On the economic front government officials paid £58 6s 10d in 1277 for 291 crannocks and 3 bushels of salt. Salt was essential for preserving meat in the days before refrigeration. The size of a crannock varied from commodity to commodity. A measure of 4 bushels to 1 crannock was used for in most cases in the west of England. This makes 1167 bushels of salt or just fewer than 12 pence per bushel. The same officials purchased 12 hogsheads of wine for £24. One hogshead contained 63 gallons of wine. Other government officials paid £4 18s 8d for 20 cows (just over 59 pence per cow) for delivery to the army in Glenmalure. It is not clear if transport costs were included in the purchase price. A few years later, in 1295, 471 cows in County Tipperary were valued at half mark each (80 pence) which would suggest that the 59 pence is the full value of the cow in 1277.

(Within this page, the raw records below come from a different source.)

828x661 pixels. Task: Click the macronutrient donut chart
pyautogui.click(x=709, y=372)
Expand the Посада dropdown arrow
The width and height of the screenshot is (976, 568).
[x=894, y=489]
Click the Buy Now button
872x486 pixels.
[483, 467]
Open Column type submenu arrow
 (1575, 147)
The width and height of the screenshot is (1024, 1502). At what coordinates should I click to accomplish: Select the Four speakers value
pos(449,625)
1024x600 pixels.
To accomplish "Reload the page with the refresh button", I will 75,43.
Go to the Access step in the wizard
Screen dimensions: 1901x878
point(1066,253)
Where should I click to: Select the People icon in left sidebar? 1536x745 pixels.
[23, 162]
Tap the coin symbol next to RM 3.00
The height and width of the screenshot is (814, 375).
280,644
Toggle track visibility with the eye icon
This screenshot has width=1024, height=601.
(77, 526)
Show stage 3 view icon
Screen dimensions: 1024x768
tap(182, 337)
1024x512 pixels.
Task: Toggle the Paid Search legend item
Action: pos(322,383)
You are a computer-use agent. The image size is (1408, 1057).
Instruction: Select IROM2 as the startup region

Parliamentary business leading up to the Parliament of 1276-77
The previous Irish Parliament to 1276-77 took place in 1269 [see http://celtic2realms-medievalnews.blogspot.ie/2014/05/irish-parliament-of-1269.html for an account of that Parliament]. For most of the reign of Henry III matters of legislation were mostly decided in England by the king and his council or through an English Parliament. At times the Irish justiciar would request remedies for the administration of Ireland by the king’s council in England.
In February 1275 Justiciar Geoffrey de Geneville requested remedies from King Edward and received a reply via his messenger that King Edward would provide such remedies at an English Parliament to be held at Easter time. On receiving the royal reply Geoffrey de Geneville replied requested a more immediate action to solve the undisclosed Irish problems. The end result is not known but the event does show the involvement of the English Parliament in Irish affairs.
The request for more immediate action shows Geoffrey de Geneville to be under pressure as justiciar. Over the following year internal pressure within the Dublin administration played upon Geoffrey de Geneville. In April 1276 Geoffrey de Geneville wrote to the king that he would be glad to leave office as the secret opposition to his reform measures was making his job impossible. He asked the king not to listen to the many cross men who went over to England to deceive the king. On 17th June 1276 a new justiciar, Robert de Ufford, was appointed.
Expenses of officials attending the Irish Parliament
The Irish Parliament of 1276-77 first met sometime after Michaelmas 1276 at Kildare. The second session was held before Michaelmas 1277 at Kilkenny. As previously said, the parliament of 1276-77 is known more for the expenses of attending officials than for its activities. These known officials were John de Kenlegh and Stephen de Fulbourne yet many other officials must also have attended but their expense claims much have been met by other sources such as the county accounts in Kildare and Kilkenny. One official that was most certainly there at both sessions of the Parliament was Robert de Ufford, the justiciar. In the Irish Parliament of 1382, the King’s Lieutenant (as the justiciar was then known as), Roger de Mortimer was unable to attend due to illness. The prelates, lords and commons protested at this absence and stated that no Parliament was held in Ireland without the personal attendance of the chief governor.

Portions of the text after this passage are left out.